Immunoperoxidase staining indicates that the majority of cases of mycosis fungoides are associated with the helper T-cell phenotype (CD4+) and are also positive for CD2, CD3, CD45, and CD5. These cells may also be positive for CD25 and the p55 (alpha chain) subunit of the IL-2 receptor.16 Usually, although the neoplastic cells of mycosis fungoides retain the CD4 antigen on their cell surface, they lose other mature T-cell antigens, such as CD26 or Leu-9 (CD7). The loss of these mature T-cell antigens may help in the differential diagnosis of mycosis fungoides from benign dermatoses. Rare cases of mycosis fungoides have been demonstrated to be CD8+ (cytotoxic/suppressor T-cell phenotype).

Evaluation of skin biopsies to detect T-cell receptor (TCR) gene rearrangements (genotyping) can be helpful in the differential diagnosis of early mycosis fungoides. TCR gene rearrangements can be detected by Southern blot analysis17 or by methods using polymerase chain reaction (PCR) amplification.18 PCR amplification methods for frozen or paraffin tissue analysis are widely available and affordable. Genotyping is becoming an important diagnostic procedure whenever the routine histologic examination or immunophenotyping is equivocal in patients whose clinical presentation is strongly suggestive of mycosis fungoides or Sézary syndrome.
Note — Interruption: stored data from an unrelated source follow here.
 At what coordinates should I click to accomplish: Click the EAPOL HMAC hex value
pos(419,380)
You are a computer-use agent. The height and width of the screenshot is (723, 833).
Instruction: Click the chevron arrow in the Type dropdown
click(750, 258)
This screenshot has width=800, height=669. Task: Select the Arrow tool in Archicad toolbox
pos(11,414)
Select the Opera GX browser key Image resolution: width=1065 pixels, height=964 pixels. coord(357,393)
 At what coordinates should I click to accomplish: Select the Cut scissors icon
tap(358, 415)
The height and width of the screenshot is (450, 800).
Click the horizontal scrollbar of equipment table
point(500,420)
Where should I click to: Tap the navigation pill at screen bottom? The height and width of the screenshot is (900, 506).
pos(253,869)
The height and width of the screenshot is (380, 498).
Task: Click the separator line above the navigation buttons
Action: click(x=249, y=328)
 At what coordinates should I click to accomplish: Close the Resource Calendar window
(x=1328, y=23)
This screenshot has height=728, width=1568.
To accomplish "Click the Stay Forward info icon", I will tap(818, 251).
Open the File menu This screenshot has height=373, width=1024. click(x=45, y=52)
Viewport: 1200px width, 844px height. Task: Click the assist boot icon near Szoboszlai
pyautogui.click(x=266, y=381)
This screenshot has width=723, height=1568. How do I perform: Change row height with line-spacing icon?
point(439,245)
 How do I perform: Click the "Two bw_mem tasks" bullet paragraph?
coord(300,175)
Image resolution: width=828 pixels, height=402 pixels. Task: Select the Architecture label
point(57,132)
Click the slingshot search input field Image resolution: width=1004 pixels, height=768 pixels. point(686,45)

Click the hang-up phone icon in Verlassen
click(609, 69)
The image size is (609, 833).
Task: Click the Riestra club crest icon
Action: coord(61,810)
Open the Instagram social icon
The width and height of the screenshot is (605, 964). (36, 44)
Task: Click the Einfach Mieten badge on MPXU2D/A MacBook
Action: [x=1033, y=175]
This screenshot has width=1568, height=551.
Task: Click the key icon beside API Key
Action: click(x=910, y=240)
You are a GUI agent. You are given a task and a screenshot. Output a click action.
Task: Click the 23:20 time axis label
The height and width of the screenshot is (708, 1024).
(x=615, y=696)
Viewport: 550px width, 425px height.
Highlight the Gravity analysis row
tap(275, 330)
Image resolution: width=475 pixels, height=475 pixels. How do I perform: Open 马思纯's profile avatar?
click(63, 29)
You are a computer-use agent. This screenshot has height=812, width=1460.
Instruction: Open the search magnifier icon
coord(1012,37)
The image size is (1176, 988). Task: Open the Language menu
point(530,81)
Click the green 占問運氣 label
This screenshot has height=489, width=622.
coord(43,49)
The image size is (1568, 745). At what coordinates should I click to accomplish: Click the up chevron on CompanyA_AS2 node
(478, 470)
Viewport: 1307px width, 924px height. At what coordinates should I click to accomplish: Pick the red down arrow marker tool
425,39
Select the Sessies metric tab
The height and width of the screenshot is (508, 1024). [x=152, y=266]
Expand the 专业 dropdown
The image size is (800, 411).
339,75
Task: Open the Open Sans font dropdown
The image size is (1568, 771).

The pathologic characteristics of extracutaneous disease pose special problems. In the most common situation, enlarged lymph nodes may be biopsied and demonstrate changes of dermatopathic lymphadenitis, including the presence of sinus histiocytosis and an abundance of pigment-laden macrophages. In addition, there may be a variable number of atypical lymphocytes with cerebriform nuclei. The prognostic relevance of different degrees of infiltration by these abnormal cells led to the development of a lymph node classification system. In this system, lymph nodes are classified as LN0 to LN4. Category I (LN0–2) includes dermatopathic nodes and nodes with clusters of less than six atypical cells, category II (LN3) designates lymph nodes with clusters of 10 or more atypical cells, and category III (LN4) includes nodes that are partially or completely effaced by atypical cells.19 Detection of abnormal cells in the lymph nodes is facilitated by the use of Southern blot or PCR analysis. Potential neoplastic involvement with clonal TCR rearrangement may be demonstrated even in lymph nodes that show only dermatopathic changes on routine evaluation.19,20

Flow cytometry studies of the peripheral blood may show expansion of the CD4+/CD7− population reflective of circulating atypical lymphocytes of Sézary type.21 Patients may have atypical lymphocytes with cerebriform nuclei, the Sézary cells, in their peripheral blood. It is controversial as to how many or what percentage of Sézary cells constitutes a significant level to define the Sézary syndrome, and low levels of Sézary-like cells can be detected in the peripheral blood of patients with benign skin conditions.22 Although the original National Cancer Institute (NCI) classification used the criterion of greater than 5% of lymphocytes for significant blood involvement,23 the current practice by many mycosis fungoides referral centers is to use an absolute Sézary cell count of more than 1000/μL or a CD4+/CD8+ T-cell ratio of more than 10 for defining peripheral blood involvement.

Clinical Presentation

Mycosis fungoides often has a long natural history, and the median duration from the onset of skin symptoms to a diagnosis of mycosis fungoides may be 5 years or longer.24 In many patients, the disease presents initially in a premycotic phase with nonspecific, slightly scaling skin lesions that wax and wane for years. Biopsies are generally nondiagnostic during this phase of disease, and patients may respond to treatment with topical corticosteroids. Some of these patients experience an evolution of their disease and develop more typical patches or infiltrated plaques, from which a definitive diagnostic biopsy may be obtained. Repeated biopsies must be obtained from patients suspected of having mycosis fungoides, even when an initial biopsy is negative.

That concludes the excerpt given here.